Pump model: Hydor SELTZ L - COMPACT L30 (1200l/h)
UV unit: Velda UV-C Unit 18w (http://www.aquariaveldhuis.nl/product.php?P=10000067701)
This UV can sustain 1200l/h flow.
OK photos:








































Unit is connected with easy release filter double valves so it can be connected to any tank with 2 similar valves (one single set will provide both additional valves for other tanks)

Servicing requirements:
Dirt from the effect of the heat of the UV lamp on the plastics is accumulated both on the lamp and the inside of protective quartz sleeve, this must be cleaned every 2 months or more frequently with white spirit and a cloth making sure both are not touched by bare hands. The external of the quartz sleeve also accumulates a salt like deposit that must be cleaned as well. Not cleaning the sleeve and the lamp will greatly reduce UV efficiency.

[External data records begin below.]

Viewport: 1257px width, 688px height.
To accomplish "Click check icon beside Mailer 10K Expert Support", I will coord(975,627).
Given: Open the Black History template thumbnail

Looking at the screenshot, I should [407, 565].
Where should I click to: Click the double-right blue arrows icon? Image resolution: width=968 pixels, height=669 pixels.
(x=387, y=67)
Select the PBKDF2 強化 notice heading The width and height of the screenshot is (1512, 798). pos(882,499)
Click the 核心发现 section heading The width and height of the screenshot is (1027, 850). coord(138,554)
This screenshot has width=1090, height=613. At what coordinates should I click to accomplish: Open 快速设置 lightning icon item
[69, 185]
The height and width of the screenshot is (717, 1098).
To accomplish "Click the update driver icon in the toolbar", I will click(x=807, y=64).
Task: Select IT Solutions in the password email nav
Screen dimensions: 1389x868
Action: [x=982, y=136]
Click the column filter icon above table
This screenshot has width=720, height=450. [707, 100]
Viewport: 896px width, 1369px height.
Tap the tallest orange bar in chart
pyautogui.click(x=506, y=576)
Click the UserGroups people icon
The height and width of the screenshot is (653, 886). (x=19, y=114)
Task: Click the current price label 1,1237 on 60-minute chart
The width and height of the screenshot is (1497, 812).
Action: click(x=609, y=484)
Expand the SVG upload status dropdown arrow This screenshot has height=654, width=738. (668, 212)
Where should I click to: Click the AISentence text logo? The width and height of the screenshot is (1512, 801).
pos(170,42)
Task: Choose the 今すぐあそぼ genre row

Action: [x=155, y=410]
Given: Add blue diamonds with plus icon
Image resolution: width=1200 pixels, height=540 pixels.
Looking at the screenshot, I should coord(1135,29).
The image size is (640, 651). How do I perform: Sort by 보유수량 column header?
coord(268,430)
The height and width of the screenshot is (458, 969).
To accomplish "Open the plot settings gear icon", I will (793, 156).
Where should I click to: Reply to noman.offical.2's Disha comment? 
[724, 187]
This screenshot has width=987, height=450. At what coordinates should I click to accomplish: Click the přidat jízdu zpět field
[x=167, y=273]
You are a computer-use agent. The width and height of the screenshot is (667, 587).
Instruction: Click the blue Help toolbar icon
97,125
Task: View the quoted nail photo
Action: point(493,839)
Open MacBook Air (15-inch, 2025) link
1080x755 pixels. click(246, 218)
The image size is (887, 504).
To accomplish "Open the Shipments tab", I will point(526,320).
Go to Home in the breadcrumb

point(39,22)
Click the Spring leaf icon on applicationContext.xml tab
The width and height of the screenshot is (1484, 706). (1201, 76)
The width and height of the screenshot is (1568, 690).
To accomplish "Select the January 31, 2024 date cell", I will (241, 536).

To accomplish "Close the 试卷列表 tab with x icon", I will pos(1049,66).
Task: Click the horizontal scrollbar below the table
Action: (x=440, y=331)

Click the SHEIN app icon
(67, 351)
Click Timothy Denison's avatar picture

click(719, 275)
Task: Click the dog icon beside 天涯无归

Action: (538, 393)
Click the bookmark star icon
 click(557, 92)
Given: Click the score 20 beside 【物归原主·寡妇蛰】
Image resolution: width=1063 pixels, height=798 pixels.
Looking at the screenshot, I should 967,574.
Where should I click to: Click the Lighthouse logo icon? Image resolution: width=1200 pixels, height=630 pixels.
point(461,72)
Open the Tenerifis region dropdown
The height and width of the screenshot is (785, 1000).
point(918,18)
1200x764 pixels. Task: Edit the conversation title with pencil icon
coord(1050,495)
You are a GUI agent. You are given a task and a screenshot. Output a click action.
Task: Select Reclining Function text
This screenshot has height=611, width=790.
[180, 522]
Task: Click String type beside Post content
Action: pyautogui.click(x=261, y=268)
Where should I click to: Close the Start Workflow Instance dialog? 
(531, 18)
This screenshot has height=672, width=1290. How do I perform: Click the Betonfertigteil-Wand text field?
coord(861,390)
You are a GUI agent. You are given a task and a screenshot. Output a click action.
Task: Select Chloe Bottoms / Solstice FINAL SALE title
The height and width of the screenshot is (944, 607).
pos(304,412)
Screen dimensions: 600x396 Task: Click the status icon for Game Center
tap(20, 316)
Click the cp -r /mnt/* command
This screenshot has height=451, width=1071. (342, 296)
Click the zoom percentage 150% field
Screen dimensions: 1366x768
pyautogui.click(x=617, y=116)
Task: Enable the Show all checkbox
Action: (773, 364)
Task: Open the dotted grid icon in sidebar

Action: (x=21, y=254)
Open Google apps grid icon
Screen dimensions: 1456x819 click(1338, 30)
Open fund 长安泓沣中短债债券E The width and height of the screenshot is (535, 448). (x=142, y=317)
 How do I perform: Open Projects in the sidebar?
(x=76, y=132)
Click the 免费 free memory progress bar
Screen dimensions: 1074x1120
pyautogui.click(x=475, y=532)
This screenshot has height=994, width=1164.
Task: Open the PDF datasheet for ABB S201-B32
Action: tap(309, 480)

All connection must be checked every 6 months for leaks, silicon or teflon based lubricant must be applied to all o rings, dirt cleaned from impeller, tubing and piping, plywood must be resanded and revarnished if leaks were presented on the points water has sipped.
Please feel free to ask any questions


----------



## yoink (Aug 31, 2005)

Nice work indeed!


----------



## jman785 (Apr 23, 2007)

I don't have any questions, but I do have a statement to make, as I work in the pool industry.

I would suggest using a non-petroleum jelly, to lubricate the o-rings with, as we do in the pool industry, as Vaseline, tends to gunk up for one, and two it causes the o-ring to deteriorate faster.


----------



## Freemann (Mar 19, 2004)

yoink
Thanks 
jman785 
I stay corrected on this one


----------